─── Supplied passage
Fig. 1 The specific intensity distribution for a [4800, 4.5] spherical symmetric model. Continuous line represents the actual intensities while crosses denote the fit by adopting Eq. (6). Calculations for Strömgren and Johnson-Cousins photometric systems.

Fig. 2 The same as in Fig. 1 but for the case quasi-spherical. Crosses indicate the fit using Eq. (6). Calculations for Strömgren and Johnson-Cousins photometric systems.

Fig. 3 The same as in Fig. 1 but for the case quasi-spherical. Crosses indicate the fit using Eq. (2). Calculations for Kepler, CoRot, and Spitzer (IRAC) photometric systems.

Fig. 4 Linear LDC for quasi-spherical calculations using drift-phoenix models (continuous lines, crosses), cond-phoenix (dashed lines), and atlas plane-parallel models (points). Log g = 4.0, solar composition, microturburlent velocity =2.0 km s-1, uvbyUBVRIJHK passbands.

The non-linearity of the specific intensity distribution has been known for a long time (Kinglesmith & Sobieski 1970; Manduca et al. 1977; Díaz-Cordobés & Giménez 1992; Van Hamme 1993). Such a non-linear characteristic is even more pronounced in the case of spherical models due to the drop-offs that are caused by the decreased matter-radiation interaction near the extreme limb of the star. At first glance, the transfer equation for a spherically symmetric medium is significantly more complex than the corresponding plane-parallel geometry since it is a partial differential equation in r and μ. However, the use of the characteristic paths reduces the spacial operator to a single derivative with respect to the pathlength, and the spherical symmetric equation is not structurally different from the plane-parallel one (Mihalas 1978). Therefore, it is not surprising that both geometries provide similar results for some ranges of μ’s.

A spherical 1D model can be considered as having a core and an envelope. The core behaves very roughly like a plane-parallel structure and the envelope delivers the fully spherical part. Therefore, using only the core part is very similar to using a plane-parallel model. If we consider only the μ points previous to the drop-offs, the resulting shape of the intensity distribution is similar to those with the same T_eff, log g, log [M/H] and mixing-length parameter but computed with plane-parallel geometry (see for example, Figs. 5 and 6 by Claret & Hauschildt 2003). Thus, a quasi-spherical model is defined as the one computed with spherical symmetry but without considering the drop-off region. The quasi-spherical models can be used, for example, in those situations for which the small intensities near the limb predicted by spherical models cannot be observationally detected or when the effects of sphericity are not important. The set of μ values in phoenix code depends on the characteristics of each model. After an inspection of the intensities profiles for each passband used here, we select as cut-off μ ≥ 0.1.

Another important point that must be considered and also justifies the use of quasi-spherical models is related to the observational difficulty of detecting the low intensities predicted by spherical models near the limb. Often, observations of extrasolar planet transits or double-lined eclipsing binaries, for example, are not yet able to detect these low intensities. In very favourable cases, only bi-parametric semi-empirical LDC are derived, at best. Nevertheless, the profiles of the intensities of the spherical models are complicated and cannot be described well by bi-parametric laws, thus hampering such a comparison. The use of the quasi-spherical models may also be useful in these situations given that bi-parametric laws such as Eqs. (2)−(5) can be applied with good results to these models. Of course, the spherical models are more physically relevant than quasi-spherical ones. As mentioned before, this concept is very useful when the low intensities near the limb cannot be detected and compared with the theoretical predictions.
──────
Exercise instructions:
**a)** In the passage on spherical and quasi-spherical star models, what cut-off value of μ is chosen?
**b)** Pick up the passage on spherical and quasi-spherical star models right after its final sentence and keep writing it.
─── Dataset excerpt
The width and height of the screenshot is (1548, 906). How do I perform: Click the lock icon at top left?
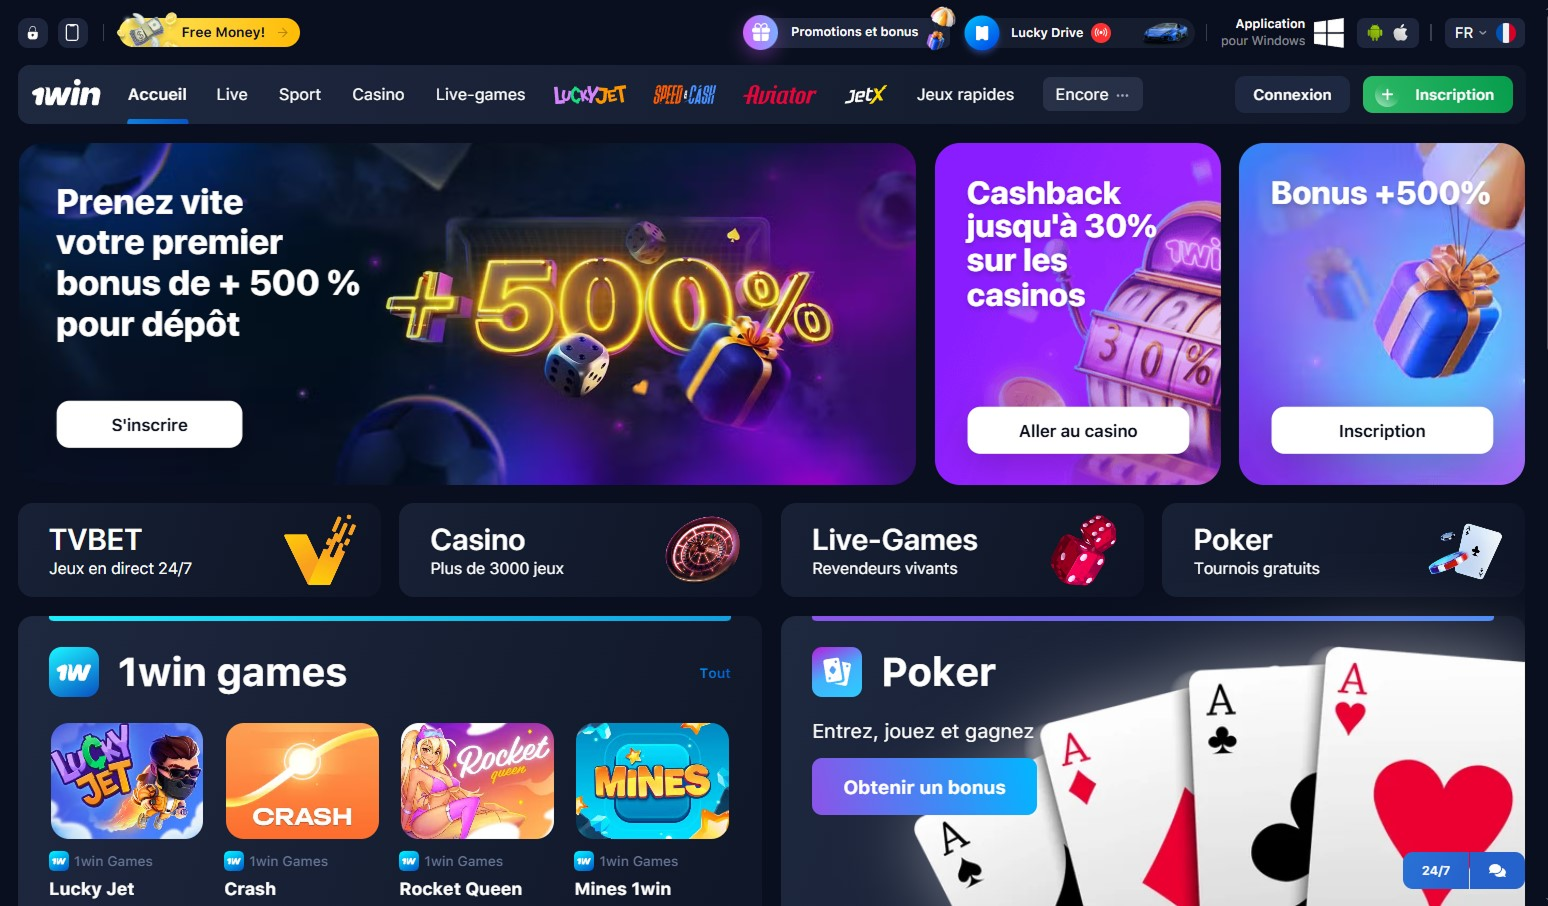click(x=33, y=33)
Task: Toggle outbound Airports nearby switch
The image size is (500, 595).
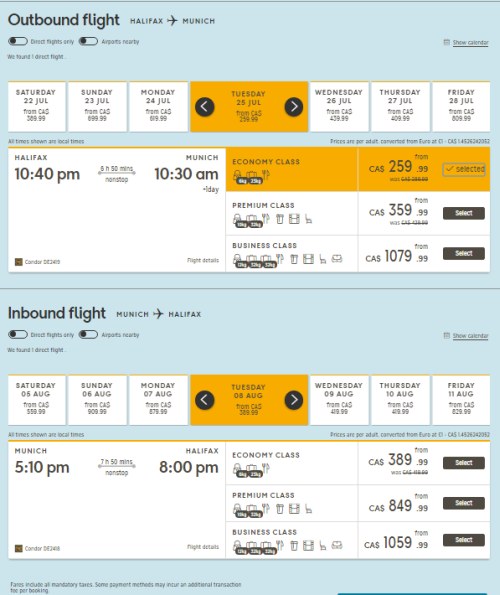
──────
Solved tasks:
**a)** μ ≥ 0.1

**b)**
Figure 1 shows the results for the uvbyUBVRIJHK photometric systems where the integrated intensity distribution is compared with the fits provided by Eq. (6) for a model with T_eff = 4800 K and log g = 4.5. We denote a given model as [T_eff, log g]. The drop-offs are much more pronounced for longer effective wavelengths, say, for the passbands RIJHK. Despite the complicated shape of the curves, it is clear that Eq. (6) represents the integrated intensity distributions very well. However, the agreement is not very good for longer effective wavelengths due to the corresponding steep behaviour of the drop-offs, although they are still acceptable.

When we consider quasi-spherical models, the agreement between the integrated intensities and the fits provided by Eq. (6) is still better than for pure spherical models due to the smoothness of profiles (Fig. 2). The bi-parametric approximations and even the linear one give fits similar to those obtained with plane-parallel models, as for example, those illustrated in Fig. 3 for the six passbands of Kepler, CoRot, and Spitzer (quadratic law). Comparisons between the quasi-spherical models generated by the phoenix code and those generated by the plane-parallel atlas (Kurucz, priv. comm.) confirm the utility of the mentioned concept (see below). On the other hand, the exponential equation fits the actual integrated intensities for all photometric systems well for spherical models. Therefore, Eq. (5) is useful for those users who wish to incorporate the effects of sphericity but using a law with only two terms, instead of with four terms as in Eq. (6). However, such a law should be used with caution as representative of pure spherical models because the corresponding fits are much more worse than those obtained with Eq. (6).

If we compare the present LDC with those previously computed using phoenix spherical models (Claret & Hauschildt 2003), we find good interagreement, except for the passbands u and U. However, this comparison was only possible for models with T_eff ≈ 5000 K, given the ranges of effective temperatures of the two studies.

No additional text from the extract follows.